# [Task to carry out]
The following data has a line with "This screenshot has height=372, width=1568." and a line with "Task: Enable the Show help toggle". Write out exactly those lines and all the lines between them.

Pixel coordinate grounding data
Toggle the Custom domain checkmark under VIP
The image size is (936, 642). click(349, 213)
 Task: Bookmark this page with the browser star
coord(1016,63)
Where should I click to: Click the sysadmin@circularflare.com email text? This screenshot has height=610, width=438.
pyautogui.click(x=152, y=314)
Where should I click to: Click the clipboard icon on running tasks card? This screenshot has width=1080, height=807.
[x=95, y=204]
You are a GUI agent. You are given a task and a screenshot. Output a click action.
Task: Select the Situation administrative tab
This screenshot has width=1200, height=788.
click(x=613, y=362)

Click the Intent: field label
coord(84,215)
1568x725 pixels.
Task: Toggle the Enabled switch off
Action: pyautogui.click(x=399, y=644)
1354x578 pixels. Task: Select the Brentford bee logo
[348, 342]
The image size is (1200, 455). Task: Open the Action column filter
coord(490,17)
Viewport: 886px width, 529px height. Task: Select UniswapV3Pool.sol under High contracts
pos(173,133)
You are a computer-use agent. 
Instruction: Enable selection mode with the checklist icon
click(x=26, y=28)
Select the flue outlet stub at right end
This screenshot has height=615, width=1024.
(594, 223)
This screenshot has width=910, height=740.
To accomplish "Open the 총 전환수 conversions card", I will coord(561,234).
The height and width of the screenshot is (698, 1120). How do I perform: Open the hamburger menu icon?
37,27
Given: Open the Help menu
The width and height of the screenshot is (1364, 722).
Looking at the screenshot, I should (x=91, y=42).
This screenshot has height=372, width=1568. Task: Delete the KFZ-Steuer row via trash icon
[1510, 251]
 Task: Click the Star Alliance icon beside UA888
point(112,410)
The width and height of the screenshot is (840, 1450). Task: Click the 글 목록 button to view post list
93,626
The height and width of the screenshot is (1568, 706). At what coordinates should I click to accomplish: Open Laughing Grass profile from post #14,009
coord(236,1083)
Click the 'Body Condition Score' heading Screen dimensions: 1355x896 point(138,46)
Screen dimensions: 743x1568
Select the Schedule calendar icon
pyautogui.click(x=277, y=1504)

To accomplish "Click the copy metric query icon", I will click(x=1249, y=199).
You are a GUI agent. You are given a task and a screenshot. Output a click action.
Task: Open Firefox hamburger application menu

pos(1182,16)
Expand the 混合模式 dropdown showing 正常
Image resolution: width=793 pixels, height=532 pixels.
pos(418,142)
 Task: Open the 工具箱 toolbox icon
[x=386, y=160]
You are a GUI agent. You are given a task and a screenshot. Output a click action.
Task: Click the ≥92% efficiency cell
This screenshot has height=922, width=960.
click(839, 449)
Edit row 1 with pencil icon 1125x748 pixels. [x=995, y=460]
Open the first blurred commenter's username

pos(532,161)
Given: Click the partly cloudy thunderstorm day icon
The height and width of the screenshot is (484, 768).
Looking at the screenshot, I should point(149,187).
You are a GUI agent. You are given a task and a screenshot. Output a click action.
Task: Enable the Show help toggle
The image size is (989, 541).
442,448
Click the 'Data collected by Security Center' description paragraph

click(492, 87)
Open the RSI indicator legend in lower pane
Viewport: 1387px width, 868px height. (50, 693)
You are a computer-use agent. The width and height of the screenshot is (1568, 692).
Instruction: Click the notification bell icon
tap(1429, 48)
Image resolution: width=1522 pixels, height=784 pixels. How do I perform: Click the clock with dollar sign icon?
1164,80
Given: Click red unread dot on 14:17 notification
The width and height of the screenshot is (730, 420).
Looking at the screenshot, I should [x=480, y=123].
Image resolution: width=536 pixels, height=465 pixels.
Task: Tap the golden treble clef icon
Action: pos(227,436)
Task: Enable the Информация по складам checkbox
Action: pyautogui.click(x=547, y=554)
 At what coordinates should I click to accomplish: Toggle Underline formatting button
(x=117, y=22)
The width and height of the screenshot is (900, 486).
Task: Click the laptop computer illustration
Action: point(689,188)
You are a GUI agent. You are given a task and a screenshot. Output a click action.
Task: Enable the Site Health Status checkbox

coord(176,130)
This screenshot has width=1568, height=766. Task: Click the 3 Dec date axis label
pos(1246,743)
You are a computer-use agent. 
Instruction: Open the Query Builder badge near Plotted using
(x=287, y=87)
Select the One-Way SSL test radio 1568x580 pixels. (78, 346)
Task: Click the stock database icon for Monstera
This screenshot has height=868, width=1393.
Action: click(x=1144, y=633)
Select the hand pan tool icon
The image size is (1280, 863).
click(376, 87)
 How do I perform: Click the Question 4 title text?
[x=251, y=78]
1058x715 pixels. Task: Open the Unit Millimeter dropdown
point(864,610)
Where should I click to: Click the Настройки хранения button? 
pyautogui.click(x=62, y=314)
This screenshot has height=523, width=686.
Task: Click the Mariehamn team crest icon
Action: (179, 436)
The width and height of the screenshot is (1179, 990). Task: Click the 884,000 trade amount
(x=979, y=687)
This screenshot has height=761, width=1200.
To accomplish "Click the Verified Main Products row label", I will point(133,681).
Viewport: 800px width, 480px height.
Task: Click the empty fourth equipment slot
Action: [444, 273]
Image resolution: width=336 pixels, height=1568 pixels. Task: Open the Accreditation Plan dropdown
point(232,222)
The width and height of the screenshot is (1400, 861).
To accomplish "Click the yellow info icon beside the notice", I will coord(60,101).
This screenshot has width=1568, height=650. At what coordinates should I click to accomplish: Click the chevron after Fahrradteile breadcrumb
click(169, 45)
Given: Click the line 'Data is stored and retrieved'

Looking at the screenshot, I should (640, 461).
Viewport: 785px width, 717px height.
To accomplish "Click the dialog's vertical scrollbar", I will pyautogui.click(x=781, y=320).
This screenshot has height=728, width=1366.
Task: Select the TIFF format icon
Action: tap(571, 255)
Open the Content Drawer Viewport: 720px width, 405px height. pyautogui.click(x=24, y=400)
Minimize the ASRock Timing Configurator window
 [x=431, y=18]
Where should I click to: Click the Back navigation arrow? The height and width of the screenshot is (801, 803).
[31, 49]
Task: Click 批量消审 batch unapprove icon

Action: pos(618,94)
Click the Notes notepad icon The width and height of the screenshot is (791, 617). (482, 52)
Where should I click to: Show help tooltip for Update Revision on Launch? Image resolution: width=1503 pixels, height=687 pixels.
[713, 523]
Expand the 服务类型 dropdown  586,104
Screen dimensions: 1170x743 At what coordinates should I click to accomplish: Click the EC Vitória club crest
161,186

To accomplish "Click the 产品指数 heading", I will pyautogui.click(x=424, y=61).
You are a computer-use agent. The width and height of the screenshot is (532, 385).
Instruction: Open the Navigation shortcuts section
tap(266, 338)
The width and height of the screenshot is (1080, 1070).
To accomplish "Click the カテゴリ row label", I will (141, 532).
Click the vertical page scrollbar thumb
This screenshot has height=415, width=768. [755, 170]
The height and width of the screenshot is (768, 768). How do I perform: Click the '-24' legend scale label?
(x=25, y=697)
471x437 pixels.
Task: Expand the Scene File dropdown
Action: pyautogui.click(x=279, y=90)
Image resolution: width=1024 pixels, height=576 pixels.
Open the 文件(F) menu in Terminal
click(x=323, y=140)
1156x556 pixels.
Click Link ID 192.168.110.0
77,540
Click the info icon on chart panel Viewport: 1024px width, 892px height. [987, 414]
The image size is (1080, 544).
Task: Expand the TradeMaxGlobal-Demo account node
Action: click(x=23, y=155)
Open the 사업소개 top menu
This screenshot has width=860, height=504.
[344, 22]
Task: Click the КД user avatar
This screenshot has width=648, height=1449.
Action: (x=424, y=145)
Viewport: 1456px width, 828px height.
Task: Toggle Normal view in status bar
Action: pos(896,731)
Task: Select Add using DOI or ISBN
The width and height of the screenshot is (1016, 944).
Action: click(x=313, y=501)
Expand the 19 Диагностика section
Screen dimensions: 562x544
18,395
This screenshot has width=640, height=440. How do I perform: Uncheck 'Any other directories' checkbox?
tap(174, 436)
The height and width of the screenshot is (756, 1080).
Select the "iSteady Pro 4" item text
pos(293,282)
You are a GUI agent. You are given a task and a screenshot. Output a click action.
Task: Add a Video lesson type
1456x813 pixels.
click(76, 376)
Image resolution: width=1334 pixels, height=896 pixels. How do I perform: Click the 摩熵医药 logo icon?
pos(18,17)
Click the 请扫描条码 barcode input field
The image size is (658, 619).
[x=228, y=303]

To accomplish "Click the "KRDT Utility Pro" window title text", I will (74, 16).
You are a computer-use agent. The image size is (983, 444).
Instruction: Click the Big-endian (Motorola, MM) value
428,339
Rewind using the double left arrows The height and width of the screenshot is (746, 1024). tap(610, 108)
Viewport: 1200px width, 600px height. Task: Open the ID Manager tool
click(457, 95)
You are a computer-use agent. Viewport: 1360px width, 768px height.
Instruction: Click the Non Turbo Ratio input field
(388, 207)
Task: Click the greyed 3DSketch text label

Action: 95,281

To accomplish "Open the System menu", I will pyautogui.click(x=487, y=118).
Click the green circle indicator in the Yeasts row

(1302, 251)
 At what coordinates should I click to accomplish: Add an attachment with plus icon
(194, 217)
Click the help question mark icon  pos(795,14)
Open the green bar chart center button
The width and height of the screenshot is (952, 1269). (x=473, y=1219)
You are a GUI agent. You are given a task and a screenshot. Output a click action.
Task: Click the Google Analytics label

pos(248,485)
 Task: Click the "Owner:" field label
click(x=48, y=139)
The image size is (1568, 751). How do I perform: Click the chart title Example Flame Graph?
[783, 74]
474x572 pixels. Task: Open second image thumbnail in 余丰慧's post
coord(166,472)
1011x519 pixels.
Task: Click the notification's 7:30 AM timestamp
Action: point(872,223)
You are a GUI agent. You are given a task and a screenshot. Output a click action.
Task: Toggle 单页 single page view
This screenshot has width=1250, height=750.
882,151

# [Reply to the exercise]
This screenshot has height=372, width=1568. Task: Delete the KFZ-Steuer row via trash icon
[1510, 251]
 Task: Click the Star Alliance icon beside UA888
point(112,410)
The width and height of the screenshot is (840, 1450). Task: Click the 글 목록 button to view post list
93,626
The height and width of the screenshot is (1568, 706). At what coordinates should I click to accomplish: Open Laughing Grass profile from post #14,009
coord(236,1083)
Click the 'Body Condition Score' heading Screen dimensions: 1355x896 point(138,46)
Screen dimensions: 743x1568
Select the Schedule calendar icon
pyautogui.click(x=277, y=1504)

To accomplish "Click the copy metric query icon", I will click(x=1249, y=199).
You are a GUI agent. You are given a task and a screenshot. Output a click action.
Task: Open Firefox hamburger application menu

pos(1182,16)
Expand the 混合模式 dropdown showing 正常
Image resolution: width=793 pixels, height=532 pixels.
pos(418,142)
 Task: Open the 工具箱 toolbox icon
[x=386, y=160]
You are a GUI agent. You are given a task and a screenshot. Output a click action.
Task: Click the ≥92% efficiency cell
This screenshot has height=922, width=960.
click(839, 449)
Edit row 1 with pencil icon 1125x748 pixels. [x=995, y=460]
Open the first blurred commenter's username

pos(532,161)
Given: Click the partly cloudy thunderstorm day icon
The height and width of the screenshot is (484, 768).
Looking at the screenshot, I should point(149,187).
You are a GUI agent. You are given a task and a screenshot. Output a click action.
Task: Enable the Show help toggle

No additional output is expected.